■ INSTRUCTION A ■
How would you translate this sentence from the text on TDL syntax below into Spanish: "The types associated with open and closed lists, and sometimes even the feature names, are configurable by the grammar."

══ TEXT PROVIDED

Nevertheless, there are conventional locations for these terms depending on what kind of term they are.
For instance, the supertypes are generally listed first, followed by an AVM:

{{{
head_only := unary_phrase & headed_phrase &
  [ HD-DTR #head & [ SYNSEM.LOCAL.CONJ cnil ],
    ARGS < #head > ].
}}}

If a documentation string is specified, the conventional place is before the AVM:

{{{
n_-_ad-pl_le := norm_np_adv_lexent &
"""
<description>N, can modify, locative (place)
<ex>B lives overseas.
<nex>
<todo>
"""
  [ SYNSEM.LOCAL [ CAT.HEAD [ MINORS.MIN place_n_rel,
                              CASE obliq ],
                   CONT.HOOK.INDEX.SORT place ] ].
}}}

Or if there is no AVM, before the final dot:

{{{
info-str := icons
  """Type for underspecified or "neutral" information structure.""".
}}}



=== Types versus instances ===
=== Specifying the text encoding ===

The text encoding of TDL files can be specified using a special comment on the first line of the file, as is done with many scripting languages.
For instance, the following sets the encoding to UTF-8:

{{{#!highlight scheme
; -*- coding: utf-8 -*-
}}}

In some TDL files, attributes specific to the [[https://www.gnu.org/software/emacs/|Emacs]] text editor may be included:

{{{#!highlight scheme
;;; -*- Mode: tdl; Coding: utf-8; indent-tabs-mode: nil; -*-
}}}


=== Feature interpretation of lists ===

The `< ... >` and `<! ... !>` shorthand for lists ("cons lists") and diff-lists, respectively, correspond to normal attribute-value pairs.
The implementation relies on an encoding scheme where the first list item (the list's head) is at the feature `FIRST` while the rest of the list (the tail) is defined recursively under the feature `REST` (e.g., `REST.REST.FIRST` is the third element).
The types associated with open and closed lists, and sometimes even the feature names, are configurable by the grammar.

════
══ THE RECORDS

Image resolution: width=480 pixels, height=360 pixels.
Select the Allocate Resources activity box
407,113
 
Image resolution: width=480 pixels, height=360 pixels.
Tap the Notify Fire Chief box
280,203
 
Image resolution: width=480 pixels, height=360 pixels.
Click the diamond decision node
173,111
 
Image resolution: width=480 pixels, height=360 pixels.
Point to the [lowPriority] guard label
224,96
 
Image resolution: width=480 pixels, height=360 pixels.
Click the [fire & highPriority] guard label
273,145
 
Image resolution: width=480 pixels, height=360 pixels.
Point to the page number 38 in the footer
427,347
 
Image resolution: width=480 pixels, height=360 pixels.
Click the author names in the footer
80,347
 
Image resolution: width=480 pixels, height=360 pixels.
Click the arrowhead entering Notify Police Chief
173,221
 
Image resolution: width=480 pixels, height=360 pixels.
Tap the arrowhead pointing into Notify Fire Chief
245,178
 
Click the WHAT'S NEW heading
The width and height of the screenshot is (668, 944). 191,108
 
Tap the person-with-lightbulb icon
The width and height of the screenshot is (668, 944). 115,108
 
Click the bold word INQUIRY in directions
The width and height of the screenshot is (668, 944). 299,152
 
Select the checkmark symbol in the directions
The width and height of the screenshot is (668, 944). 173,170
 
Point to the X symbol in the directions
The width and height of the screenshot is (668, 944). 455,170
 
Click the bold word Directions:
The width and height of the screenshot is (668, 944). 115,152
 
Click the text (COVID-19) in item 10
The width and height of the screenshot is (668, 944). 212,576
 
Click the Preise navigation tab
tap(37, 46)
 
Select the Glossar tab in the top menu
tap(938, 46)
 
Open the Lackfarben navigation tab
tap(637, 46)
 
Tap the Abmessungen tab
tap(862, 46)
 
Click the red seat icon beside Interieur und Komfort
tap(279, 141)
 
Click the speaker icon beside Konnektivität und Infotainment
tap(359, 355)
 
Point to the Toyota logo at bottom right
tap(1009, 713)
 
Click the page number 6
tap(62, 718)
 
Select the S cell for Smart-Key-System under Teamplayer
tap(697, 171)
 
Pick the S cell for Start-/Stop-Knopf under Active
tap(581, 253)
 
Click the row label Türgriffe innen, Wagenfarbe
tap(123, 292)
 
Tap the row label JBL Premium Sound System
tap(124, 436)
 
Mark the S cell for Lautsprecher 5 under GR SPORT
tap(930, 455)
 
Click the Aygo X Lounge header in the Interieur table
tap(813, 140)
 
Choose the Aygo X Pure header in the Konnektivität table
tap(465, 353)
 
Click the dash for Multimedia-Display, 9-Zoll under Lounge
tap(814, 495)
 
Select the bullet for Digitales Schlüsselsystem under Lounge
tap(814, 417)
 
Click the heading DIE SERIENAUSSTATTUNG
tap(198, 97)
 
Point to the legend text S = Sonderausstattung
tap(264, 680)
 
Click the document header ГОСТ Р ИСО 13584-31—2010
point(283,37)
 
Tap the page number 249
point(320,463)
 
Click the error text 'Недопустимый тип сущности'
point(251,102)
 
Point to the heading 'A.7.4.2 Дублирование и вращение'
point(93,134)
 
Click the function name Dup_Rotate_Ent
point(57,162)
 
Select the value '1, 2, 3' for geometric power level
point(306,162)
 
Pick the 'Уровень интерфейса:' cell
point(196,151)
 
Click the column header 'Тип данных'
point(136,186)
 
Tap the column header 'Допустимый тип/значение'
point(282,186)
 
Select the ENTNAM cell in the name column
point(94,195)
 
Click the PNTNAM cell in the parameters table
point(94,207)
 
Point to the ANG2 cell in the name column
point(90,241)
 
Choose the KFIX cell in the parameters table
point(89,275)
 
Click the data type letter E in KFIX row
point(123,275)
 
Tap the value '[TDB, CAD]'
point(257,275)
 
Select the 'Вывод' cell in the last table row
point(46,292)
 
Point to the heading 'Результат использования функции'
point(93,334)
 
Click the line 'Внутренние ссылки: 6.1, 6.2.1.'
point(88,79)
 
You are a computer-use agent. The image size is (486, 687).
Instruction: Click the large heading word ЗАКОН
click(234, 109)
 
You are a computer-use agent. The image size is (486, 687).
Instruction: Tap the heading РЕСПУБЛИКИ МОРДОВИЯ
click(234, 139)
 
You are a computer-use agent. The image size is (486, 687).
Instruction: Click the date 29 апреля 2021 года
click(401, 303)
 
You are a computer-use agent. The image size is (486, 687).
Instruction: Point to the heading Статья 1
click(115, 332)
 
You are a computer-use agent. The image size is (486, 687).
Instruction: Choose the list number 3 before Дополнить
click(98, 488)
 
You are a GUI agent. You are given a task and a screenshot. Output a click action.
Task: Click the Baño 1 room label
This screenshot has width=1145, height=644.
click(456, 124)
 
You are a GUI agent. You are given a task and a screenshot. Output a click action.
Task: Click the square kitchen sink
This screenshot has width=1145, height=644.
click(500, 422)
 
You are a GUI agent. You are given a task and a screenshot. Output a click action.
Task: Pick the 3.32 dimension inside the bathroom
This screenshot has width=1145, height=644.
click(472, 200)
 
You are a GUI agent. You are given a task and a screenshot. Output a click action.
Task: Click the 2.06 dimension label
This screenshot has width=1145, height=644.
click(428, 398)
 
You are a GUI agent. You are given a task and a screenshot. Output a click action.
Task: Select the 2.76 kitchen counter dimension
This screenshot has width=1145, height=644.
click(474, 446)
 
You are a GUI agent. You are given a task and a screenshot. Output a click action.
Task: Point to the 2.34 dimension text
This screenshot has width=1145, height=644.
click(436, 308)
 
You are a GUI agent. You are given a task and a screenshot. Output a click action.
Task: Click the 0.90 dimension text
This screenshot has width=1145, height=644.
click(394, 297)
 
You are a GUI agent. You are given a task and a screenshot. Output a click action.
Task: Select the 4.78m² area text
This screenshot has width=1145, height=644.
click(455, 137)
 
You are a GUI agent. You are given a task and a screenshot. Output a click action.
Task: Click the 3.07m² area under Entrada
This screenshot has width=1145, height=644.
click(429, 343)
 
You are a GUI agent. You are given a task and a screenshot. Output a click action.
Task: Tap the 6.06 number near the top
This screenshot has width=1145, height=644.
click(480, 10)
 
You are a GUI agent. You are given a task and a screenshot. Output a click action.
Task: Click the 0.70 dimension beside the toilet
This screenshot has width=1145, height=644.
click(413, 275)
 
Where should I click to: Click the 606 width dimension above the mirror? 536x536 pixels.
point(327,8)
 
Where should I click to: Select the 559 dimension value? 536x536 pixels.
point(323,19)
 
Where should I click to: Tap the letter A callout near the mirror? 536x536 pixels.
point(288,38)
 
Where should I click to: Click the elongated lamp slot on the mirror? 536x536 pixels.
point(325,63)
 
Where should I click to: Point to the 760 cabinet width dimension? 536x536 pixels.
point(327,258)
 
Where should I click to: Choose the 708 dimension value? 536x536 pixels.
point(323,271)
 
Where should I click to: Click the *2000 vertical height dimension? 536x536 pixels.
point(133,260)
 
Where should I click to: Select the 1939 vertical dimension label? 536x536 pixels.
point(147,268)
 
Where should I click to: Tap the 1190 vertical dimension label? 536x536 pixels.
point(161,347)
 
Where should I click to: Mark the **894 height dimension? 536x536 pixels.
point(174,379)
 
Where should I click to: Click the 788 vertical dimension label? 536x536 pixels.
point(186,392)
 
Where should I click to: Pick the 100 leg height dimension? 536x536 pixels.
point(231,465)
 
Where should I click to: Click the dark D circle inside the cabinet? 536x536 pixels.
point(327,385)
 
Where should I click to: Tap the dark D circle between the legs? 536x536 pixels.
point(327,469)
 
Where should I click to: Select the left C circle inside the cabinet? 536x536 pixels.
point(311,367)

════

■ INSTRUCTION B ■
Can you put the lines of the listing, from the line with "Click the column header 'Тип данных'" through the line with "point(257,275)", into a Markdown table with the columns Row and Line, leaving out blank lines?

■ TASK OUTPUT A ■
Los tipos asociados con las listas abiertas y cerradas, y a veces incluso los nombres de los rasgos, son configurables por la gramática.

■ TASK OUTPUT B ■
| Row | Line |
|---|---|
| 1 | Click the column header 'Тип данных' |
| 2 | point(136,186) |
| 3 | Tap the column header 'Допустимый тип/значение' |
| 4 | point(282,186) |
| 5 | Select the ENTNAM cell in the name column |
| 6 | point(94,195) |
| 7 | Click the PNTNAM cell in the parameters table |
| 8 | point(94,207) |
| 9 | Point to the ANG2 cell in the name column |
| 10 | point(90,241) |
| 11 | Choose the KFIX cell in the parameters table |
| 12 | point(89,275) |
| 13 | Click the data type letter E in KFIX row |
| 14 | point(123,275) |
| 15 | Tap the value '[TDB, CAD]' |
| 16 | point(257,275) |